- [Texte source]:
========================

Un mois de « congé paternité ». Ainsi en a décidé Emmanuel Macron fin septembre. Au lieu des 14 jours actuellement en vigueur, le futur père ou le « deuxième parent » pourra bénéficier d’un congé double, d’une durée totale maximale de 28 jours à partir de 2021. Une fraction de sept jours seulement sera obligatoire, au grand dam des défenseurs de cette extension. En année pleine, la mesure devrait coûter 500 millions d’euros à la Sécurité sociale, le schéma actuel continuant de s’appliquer avec les trois premiers jours restant à la charge de l’employeur.

Ce qui semble aujourd’hui relever de l’évidence était, il n’y a pas si longtemps, considéré comme une décision audacieuse, voire déviante. En 2008, Arnaud Martin, aujourd’hui DRH d’Ogilvy Paris, devenait père pour la première fois : « J’ai bénéficié de la première vague de ce type de congés dont la durée était, à l'époque, de onze jours. Je sentais intuitivement que ce ne serait pas forcément accueilli de façon très positive, mais je considérais que c'était quelque chose de juste et de moderne. À l'époque, mon DRH n'a pas compris. J'ai appris par la suite que cela avait été, à ses yeux, quelque chose de choquant. »

========================

- [Entrées]:
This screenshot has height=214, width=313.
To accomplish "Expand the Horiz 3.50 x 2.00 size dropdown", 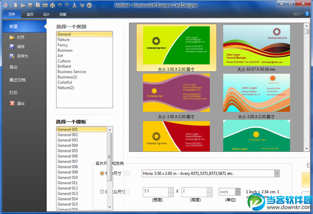I will pos(276,173).
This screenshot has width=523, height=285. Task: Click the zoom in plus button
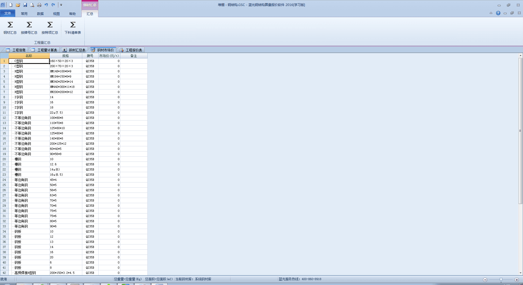[x=516, y=280]
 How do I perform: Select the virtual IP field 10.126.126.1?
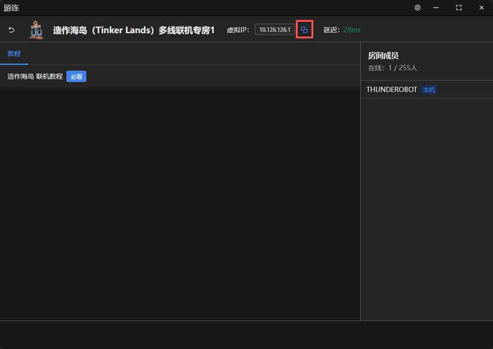coord(274,30)
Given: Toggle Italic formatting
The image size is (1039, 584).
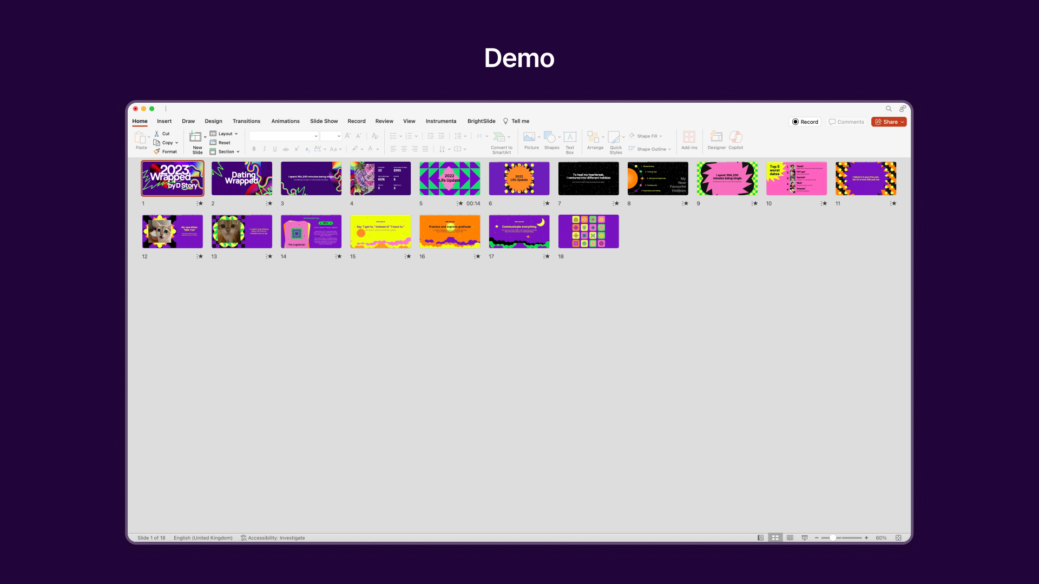Looking at the screenshot, I should [x=264, y=149].
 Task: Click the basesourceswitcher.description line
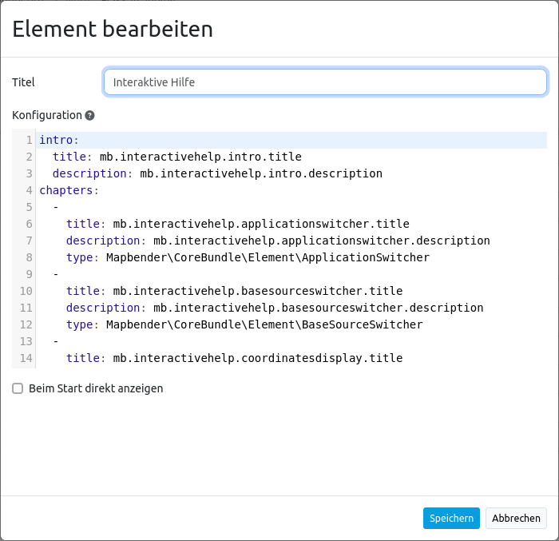coord(274,308)
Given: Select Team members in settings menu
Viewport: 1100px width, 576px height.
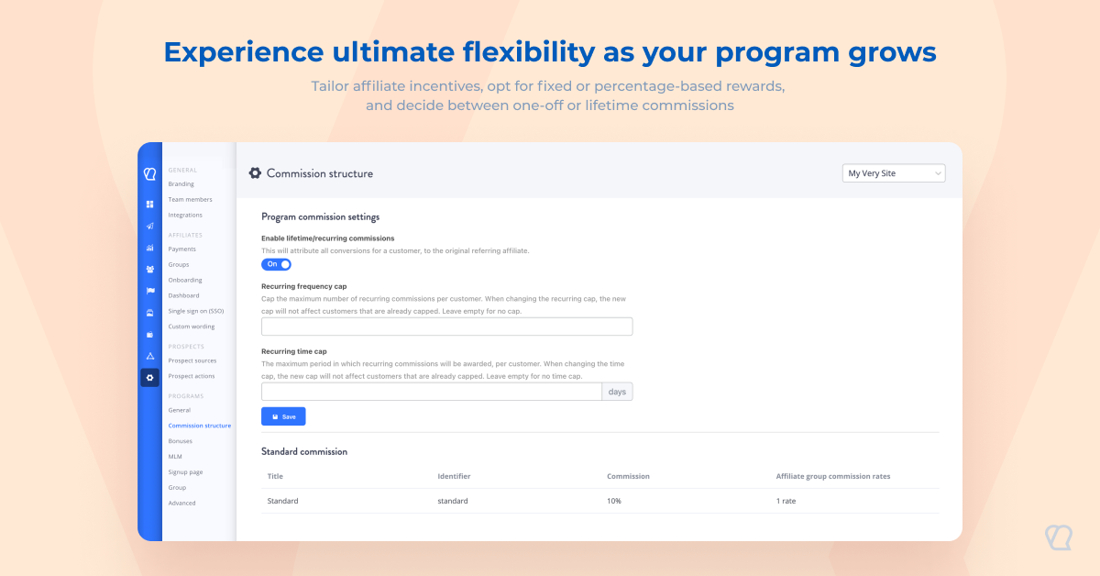Looking at the screenshot, I should [x=190, y=199].
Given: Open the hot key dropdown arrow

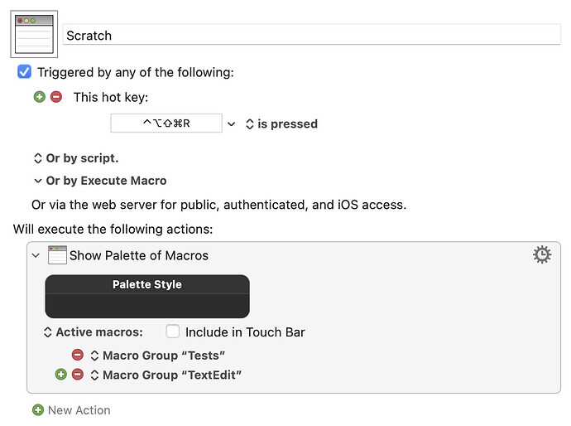Looking at the screenshot, I should [x=232, y=124].
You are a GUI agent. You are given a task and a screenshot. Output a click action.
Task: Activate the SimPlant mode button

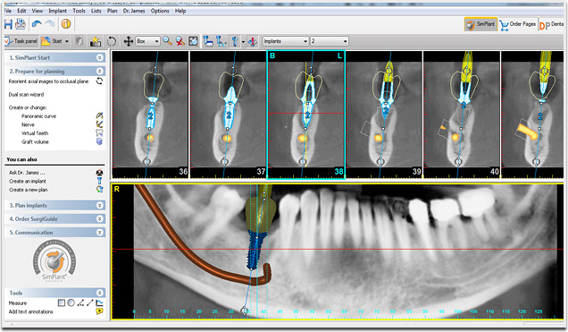point(480,24)
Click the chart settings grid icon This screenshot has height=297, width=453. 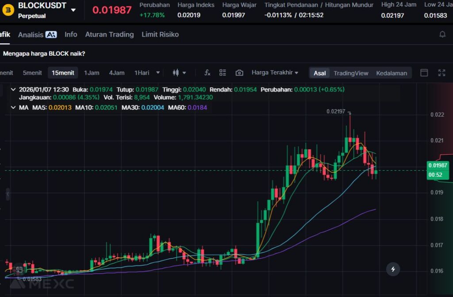223,73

========================

- [Exercice court]: Poursuivez le texte sur le congé paternité à partir de sa dernière phrase.

- [Résultat de l'exercice]:
Parental Act

Les temps ont changé, souligne Lise Ferret, DRH de Cadremploi : « La norme a évolué et heureusement. Le changement s'est fait avec la nouvelle génération. La ligne de partage se situe autour de 35 ans. » Dans les agences, où les collaborateurs sont plutôt jeunes, la question de l'adaptation à la nouvelle obligation se pose plus qu'ailleurs. BETC a même anticipé la mesure en signant le Parental Act. Lancée début 2020, cette initiative rassemble déjà plus de 370 entreprises qui mettent en œuvre un congé d’un mois pour le deuxième parent. Pour Sophie de Gromard, la DRH de l’agence, les bénéfices de l’extension du congé ne font aucun doute : « Nous recommandons que ce congé soit pris en une seule fois car nous estimons qu'il est souhaitable que le second parent soit près de son conjoint et de son enfant sur une longue période dès le départ pour une meilleure création du lien et un bon soutien à la maman. Par ailleurs, nous demandons que ce congé soit pris dans les quatre mois qui suivent la naissance. »

Une analyse que partage Cécile Leprince, directrice générale de Everyday Content (Publicis) : « Le congé paternité est une très bonne nouvelle pour l'enfant et pour la famille. Ayant deux enfants, je peux confirmer que, dès la naissance, le lien avec les deux parents est très important. C'est important aussi pour une femme qui devient mère de savoir qu'elle peut compter sur l'autre parent face à un événement qui chamboule la vie. »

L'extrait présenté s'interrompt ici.